In terms of data preparation, the experimental data were divided into 20,000 fragments of training data and 6000 fragments of validation data. Moreover, each failure category contained a certain amount of fault data, where the data distribution is shown in
Table 4. It is worth noting that all the data fragments provided are labeled on the basis of the corresponding fault types. During the model training, the DSWNN and DBN were first pre-trained by the data fragments with labels removed, and then they were fine-tuned with these labeled data fragments. Simply, the DNN model used all labeled data for training and validating, which were conducted in a supervised environment.
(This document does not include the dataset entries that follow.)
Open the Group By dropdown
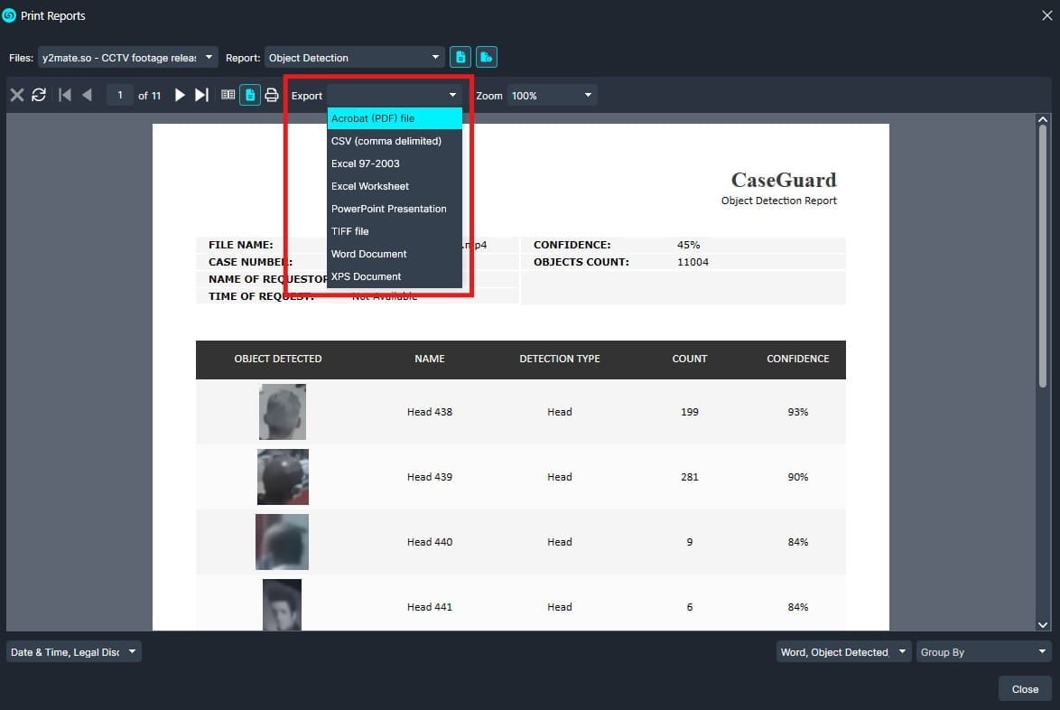The image size is (1060, 710). (x=982, y=650)
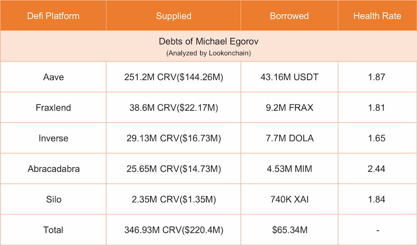Click the 740K XAI borrowed cell
Viewport: 417px width, 245px height.
click(x=289, y=200)
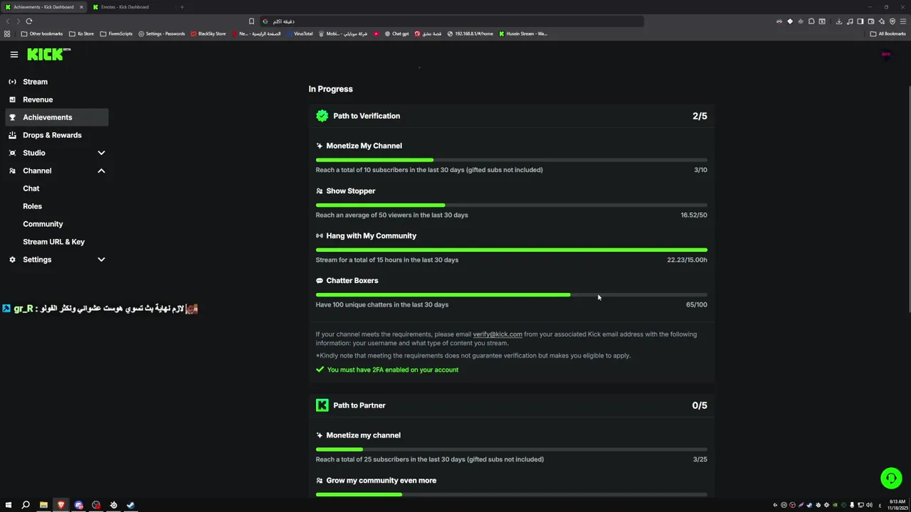Open the Chat gpt bookmark

coord(400,33)
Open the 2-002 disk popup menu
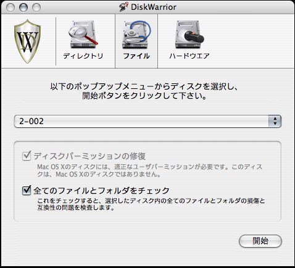The width and height of the screenshot is (295, 268). point(148,121)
Figure 8 gives the classification accuracy of the three models. By comparison with the misclassified conditions shown in the confusion matrices, the DNN model easily misjudged the faults of F3, F5, F6, and F8, which was critical as these true negatives could cause serious consequences. F3 and F5 were electrical failures, the occurrence of which has strong randomness and contingency. F6 and F8 were related to the pitch angle, which is supposed to be monitored by wind speed, wind power, pitch encoder, and blade root torque, etc. The reason for these failures is that the random wind speed makes a strong impact on the blades. The essential requirement for diagnosing the above faults is that the classification algorithms used should have the ability to mine implied features from multiple operating data. However, this was exactly what the DNN model lacked because its network parameters were generated by random initialization without any theoretical basis. It is generally known that parameters directly affect the classification results. Fortunately, the DSWNN and DBN models used pre-training to get better network parameters, and their classification accuracy for all failures showed better performance than that of the DNN model (see
Figure 8b,c). But the accuracy in diagnosing the fault F4 and F5 also decreased, which may have been caused by the lack of fault data in the training data.
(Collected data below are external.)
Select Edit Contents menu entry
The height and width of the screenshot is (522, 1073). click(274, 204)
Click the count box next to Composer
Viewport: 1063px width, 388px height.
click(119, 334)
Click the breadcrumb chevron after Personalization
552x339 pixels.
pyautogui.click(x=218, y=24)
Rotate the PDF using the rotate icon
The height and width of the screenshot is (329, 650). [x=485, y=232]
In addition, we also recorded the global changing errors of the three models in the training process at the same time, as shown in
Figure 9. It can be seen from the figure that the convergence times of DSWNN, DBN and DNN were 255 s, 210 s, and 168 s, respectively. DSWNN took the longest time to calculate because it had the small-world transformation process between pre-training and fine-tuning. In a 0–110 s interval, the training errors of DSWNN and DBN almost reached the stage stability, which was because the network was in the pre-training stage and their multiple RBMs had reached the energy conservation. In the range of 110–130 s, DSWNN and DBN changed from unsupervised training to supervised training, and the training error suddenly decreased until a new lower convergence value appeared. Note that at 124 s, the training error of DSWNN increased in a short time, which was due to the additional weights of the add-edges in the network structure after the small-world transformation. The DSWNN retrained the random new add-edges, leading to the short-term error increase.
Seen from the above case studies, the advantages of the DSWNN model appeared mainly in two aspects: (1) the learning ability of the DSWNN model was better than the DBN method, and it was much better than the traditional DNN method; (2) the DSWNN model had very good sensitivity and accuracy in reflecting the condition changes of the wind turbine pitch system; (3) although the DSWNN model was not dominant in time cost, it had a stronger ability to mine deeper feature information from the same data source.